Turns out trampoline injuries are way more common than most parents realize.
Trampolines are a childhood staple, but it might surprise many parents to find out they’re actually insanely dangerous. An Indianapolis mom recently spoke out about the danger after her two-year-old son spent 16 weeks recovering from a broken leg he got jumping at a local trampoline park.
Carrie Clark tells WTHR News she took her son, Cooper, to a “Toddler Time” event at a SkyZone indoor trampoline park near her house. She says she expected he would get some exercise and wear himself out before nap time, but what she didn’t expect was for their visit to land the toddler in the emergency room. Cooper ended up with a fracture in his left femur and an orange “toe-to-waist” cast that wrapped around his torso.
In hearing about trampoline mishaps, many people assume it was a “freak accident” or the child was behaving badly, but Clark says that’s simply not the case. “He was just jumping, then he came down and started screaming,” explained Clark. “I was right there with him, supervising the whole time… And he’s two. He can only jump so high. How can jumping just a few inches on a trampoline end up in a fractured left femur?”
As it turns out, fractures on trampolines aren’t really a random occurrence. According to the Consumer Products Safety Commission, hospital records show an estimated 104,691 people suffered trampoline-related injuries in 2014 — the last year for which data is available. Even scarier, about 85 percent of those injuries were in kids, and more than 24,000 of them happened in children ages two to five.
Trampolines are so risky, in fact, even the American Academy of Pediatrics (AAP) has taken an official stance. According to their website, pediatricians should advise parents to avoid trampolines entirely, including at indoor parks and the ones intended for backyard use. They also caution that kids younger than five are at the greatest risk for broken bones and other injuries, and the risk of injury increases for all kids any time there’s more than one person jumping on a trampoline.
Dr.
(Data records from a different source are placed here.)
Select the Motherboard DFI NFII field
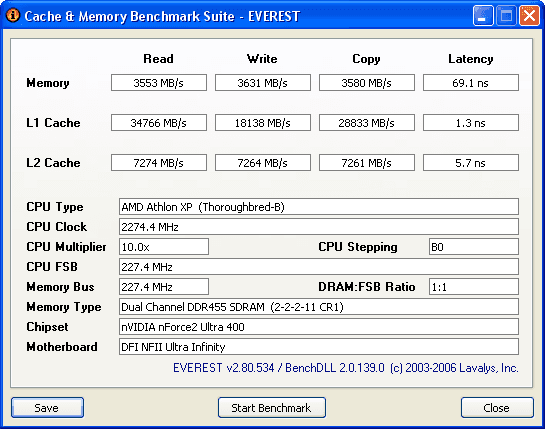This screenshot has height=429, width=545. pyautogui.click(x=319, y=347)
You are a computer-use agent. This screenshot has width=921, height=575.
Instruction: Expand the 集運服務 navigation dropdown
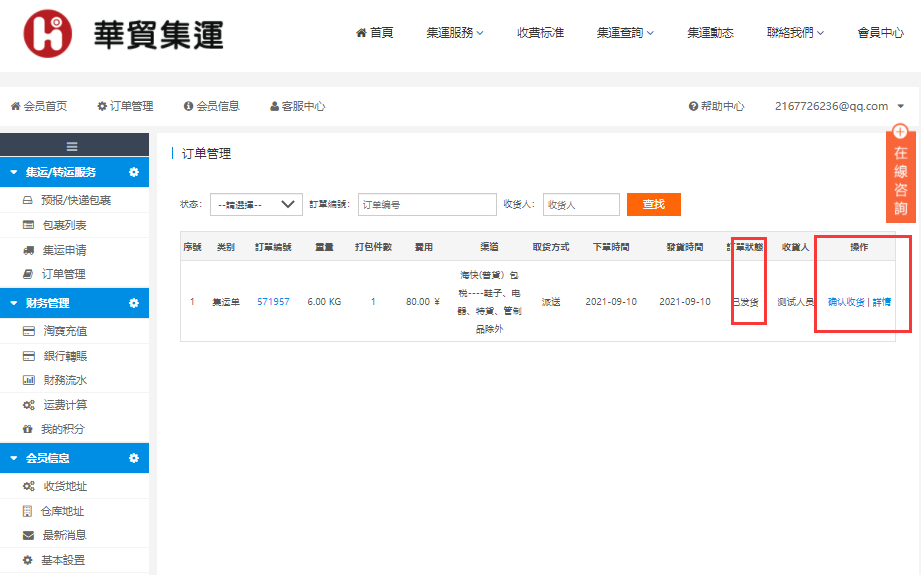coord(454,32)
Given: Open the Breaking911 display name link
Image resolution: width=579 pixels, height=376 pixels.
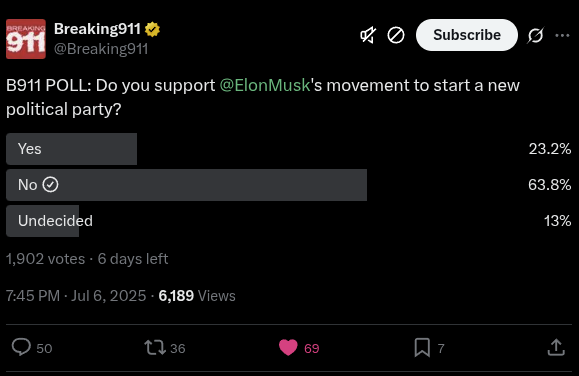Looking at the screenshot, I should click(x=97, y=29).
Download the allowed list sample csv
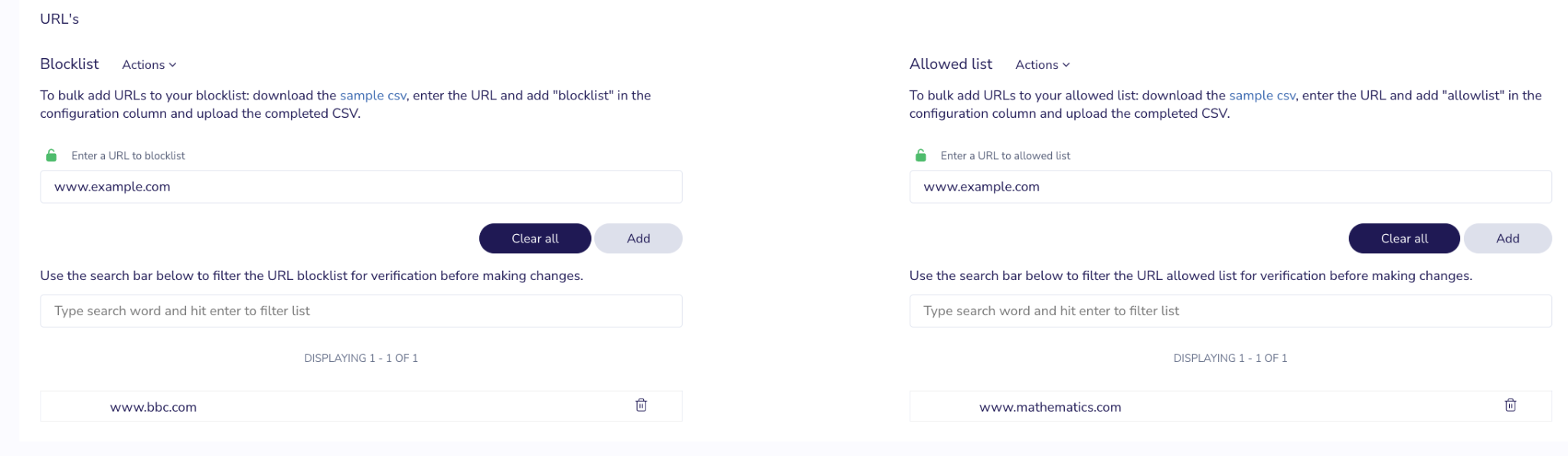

Randall Loder, and orthopedic surgeon who spoke with WTHR says the risk is so great simply because “pediatric bone is different than adult bone.” In his opinion, there’s no “safe age” for kids to start jumping on trampolines, and he cautions, “Pediatric bone can fail relatively easily. If the forces are just right, it can snap… People think that a fracture in a child is a simple thing just to put a cast on, but that’s not necessarily true. I don’t think the public really understands the magnitude of the severity of some of these injuries that can happen.”
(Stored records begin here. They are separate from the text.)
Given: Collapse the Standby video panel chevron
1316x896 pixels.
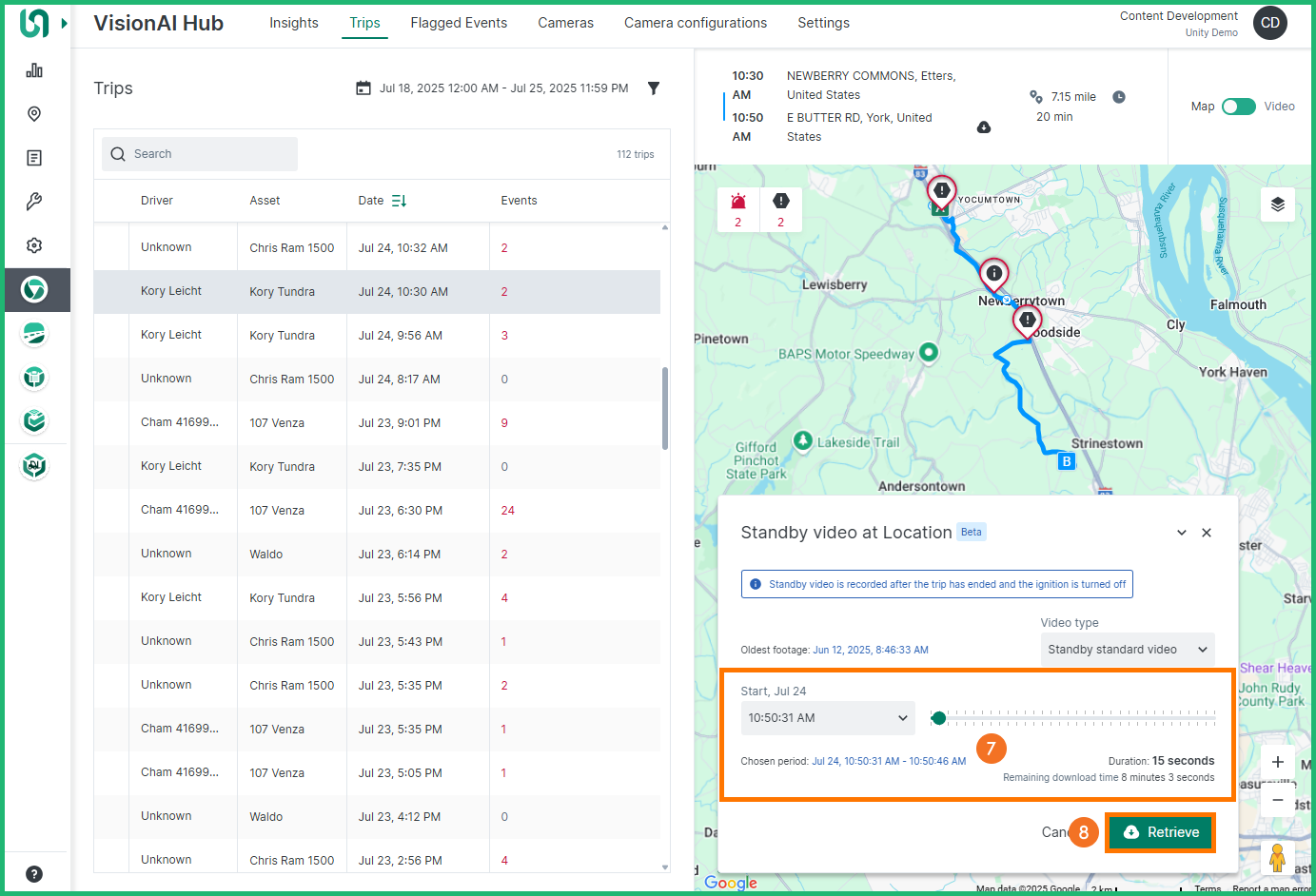Looking at the screenshot, I should pyautogui.click(x=1181, y=533).
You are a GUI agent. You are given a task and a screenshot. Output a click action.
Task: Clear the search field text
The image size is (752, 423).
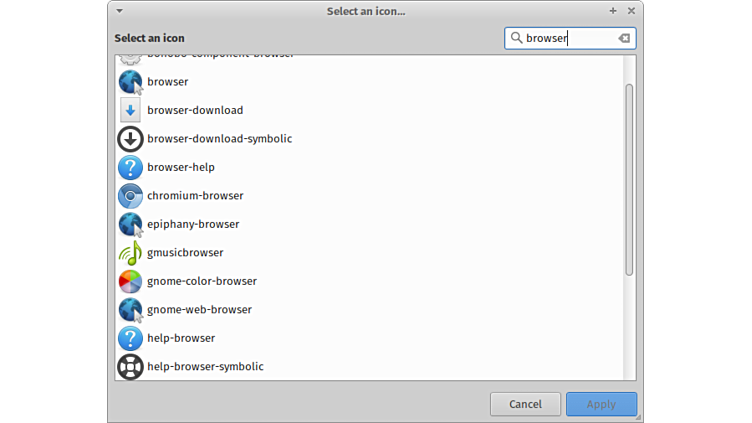pos(624,38)
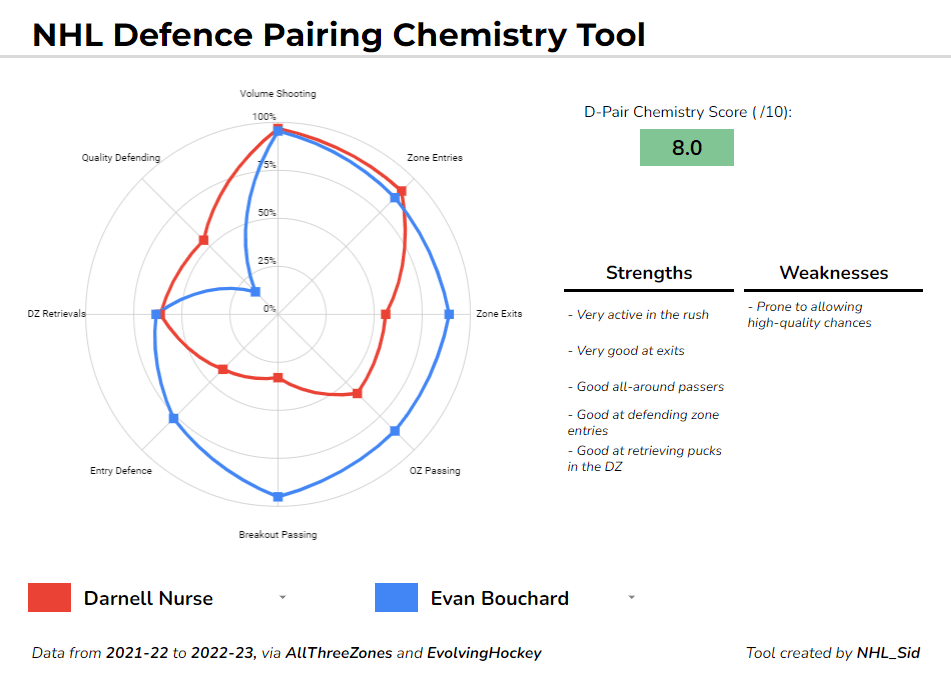Click the red Zone Entries data point

tap(402, 190)
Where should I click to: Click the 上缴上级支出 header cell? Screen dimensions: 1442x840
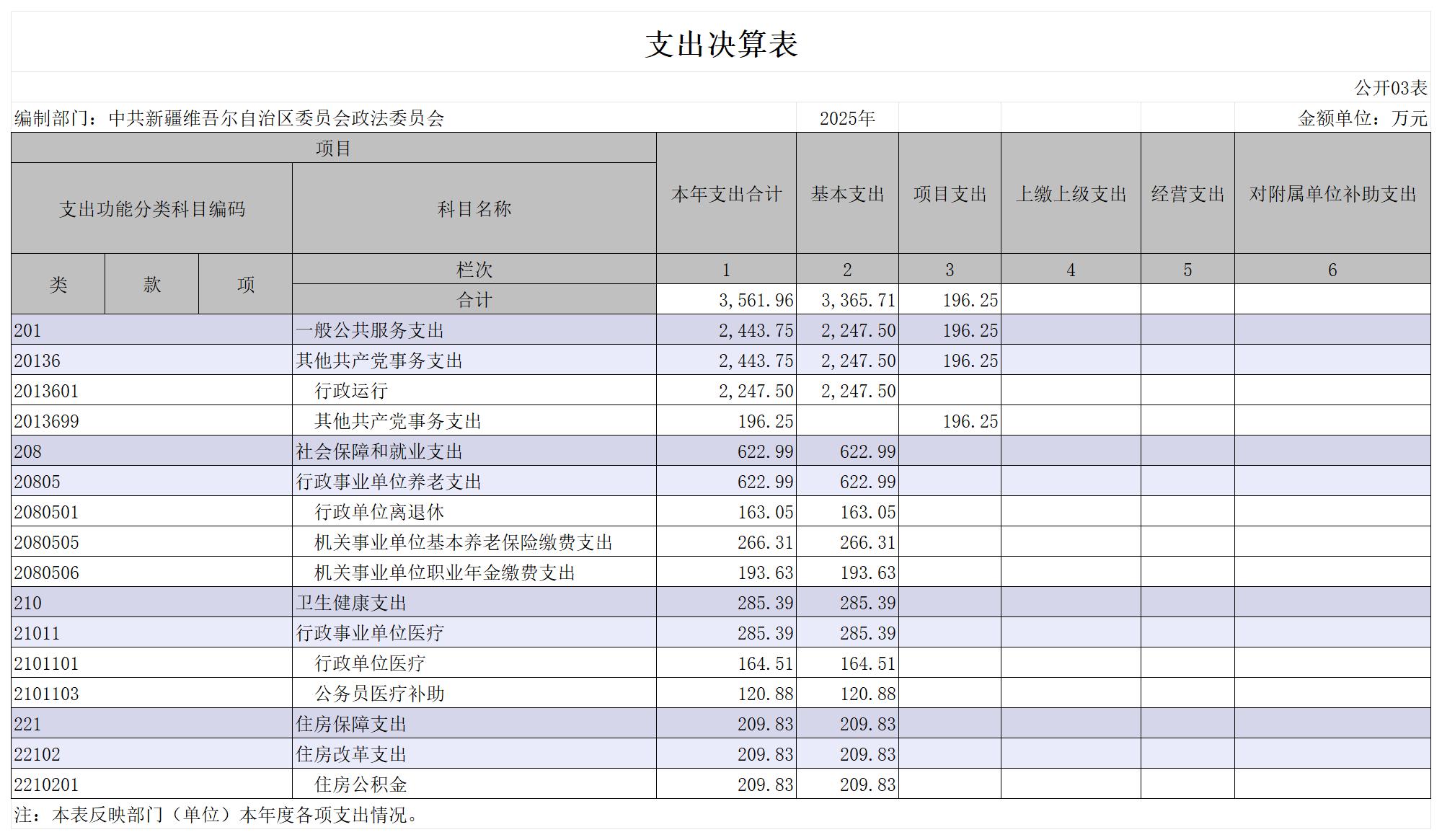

Trampolines probably aren’t high on most people’s list of things to avoid, but the numbers don’t lie. These things are downright dangerous, and it’s kind of crazy we still consider them a normal, relatively safe activity for little kids. Obviously no one wants to be the alarmist parent, but with tens of thousands of injuries in a single year, it might be best to steer clear of that next trampoline park birthday party.